Finché c’è guerra ci sono i miliardi

La guerra in Ucraina deve durare a lungo. E per ragioni che nulla hanno a che fare con la fine dell’aggressione russa e il diritto sacrosanto degli ucraini a vivere in pace e in sicurezza in uno Stato pienamente sovrano su tutto il territorio nazionale. 

La guerra deve protrarsi negli anni perché ciò è nell’interesse de i maggiori protagonisti, palesi e occulti, di ciò che avviene, ben prima peraltro del 24 febbraio, il giorno dell’invasione, sul fronte Est. Che la guerra si cronicizzi è nell’interesse di Putin, è nell’interesse di Biden, è nell’interesse di quella fotocopia venuta male di un originale nefasto (Tony Blair), che risponde al nome di Boris Johnson, il cui sogno nel cassetto è quello di passare alla storia come il “Churchill del XXI° secolo” (il grande Winston si starà rivoltando nella tomba).  Ed è nell’interesse di quanti sulla guerra prosperano: i capitani dell’industria degli armamenti. Un’industria che non conosce limiti né confini: a Est come a Ovest, in Europa come nel Vicino Oriente, in Africa come nel Pacifico asiatico. Una guerra che dura a lungo ha bisogno di armi. Di ogni genere. Armi sempre più letali. Dure. E costose.

---

◆ **Cosa fare**:
Continua il testo sulla guerra in Ucraina e sugli interessi dell'industria degli armamenti a partire dall'ultima frase riportata. I record non sono necessari.

◆ **Dati**:

---

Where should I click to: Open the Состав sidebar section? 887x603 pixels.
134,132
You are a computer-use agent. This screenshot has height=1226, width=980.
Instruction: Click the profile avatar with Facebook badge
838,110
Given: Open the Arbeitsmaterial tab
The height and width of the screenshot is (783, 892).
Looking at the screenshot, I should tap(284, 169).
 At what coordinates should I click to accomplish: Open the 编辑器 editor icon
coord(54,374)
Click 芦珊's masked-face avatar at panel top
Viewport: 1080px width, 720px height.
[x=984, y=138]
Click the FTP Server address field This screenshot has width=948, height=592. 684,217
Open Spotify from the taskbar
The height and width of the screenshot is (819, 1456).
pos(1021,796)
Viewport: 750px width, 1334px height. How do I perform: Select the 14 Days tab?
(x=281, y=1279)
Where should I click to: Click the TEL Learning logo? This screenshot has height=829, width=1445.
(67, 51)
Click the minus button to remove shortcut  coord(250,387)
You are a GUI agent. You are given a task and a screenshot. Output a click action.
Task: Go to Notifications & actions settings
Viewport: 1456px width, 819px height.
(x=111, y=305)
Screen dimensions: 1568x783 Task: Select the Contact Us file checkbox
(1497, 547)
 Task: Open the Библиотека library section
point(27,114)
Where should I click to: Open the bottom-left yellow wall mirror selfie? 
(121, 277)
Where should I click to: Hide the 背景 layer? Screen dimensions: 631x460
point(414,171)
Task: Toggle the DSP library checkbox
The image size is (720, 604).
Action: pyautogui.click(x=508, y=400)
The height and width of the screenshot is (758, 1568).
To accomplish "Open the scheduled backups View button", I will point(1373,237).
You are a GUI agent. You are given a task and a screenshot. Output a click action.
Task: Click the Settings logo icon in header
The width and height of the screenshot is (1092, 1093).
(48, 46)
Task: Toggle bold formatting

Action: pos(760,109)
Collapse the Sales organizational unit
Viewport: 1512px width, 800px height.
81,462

---

◆ **Risultato dell'esercizio**:
Chi paga? Elementare Watson. I governi che sostengono militarmente l’Ucraina. Tra essi, quello italiano. Sia chiaro: il sostegno militare alla resistenza ucraina è stata la condizione sine qua non la bandiera russa sventolerebbe di già a Kiev e Putin potrebbe benedire le armate vittoriose come un novello Pietro il Grande. Ma….Si c’è un “ma” enorme, e sempre più tale alla luce delle previsioni sulla durata della guerra. Perché non sono le dichiarazioni a getto continuo né i viaggi in treno a Kiev che cancellano la sensazione, per usare un eufemismo, che l’Europa non abbia uno straccio di idea, non parliamo di piano, per costruire le condizioni minime per provare a negoziare una soluzione di compromesso fra le parti belligeranti.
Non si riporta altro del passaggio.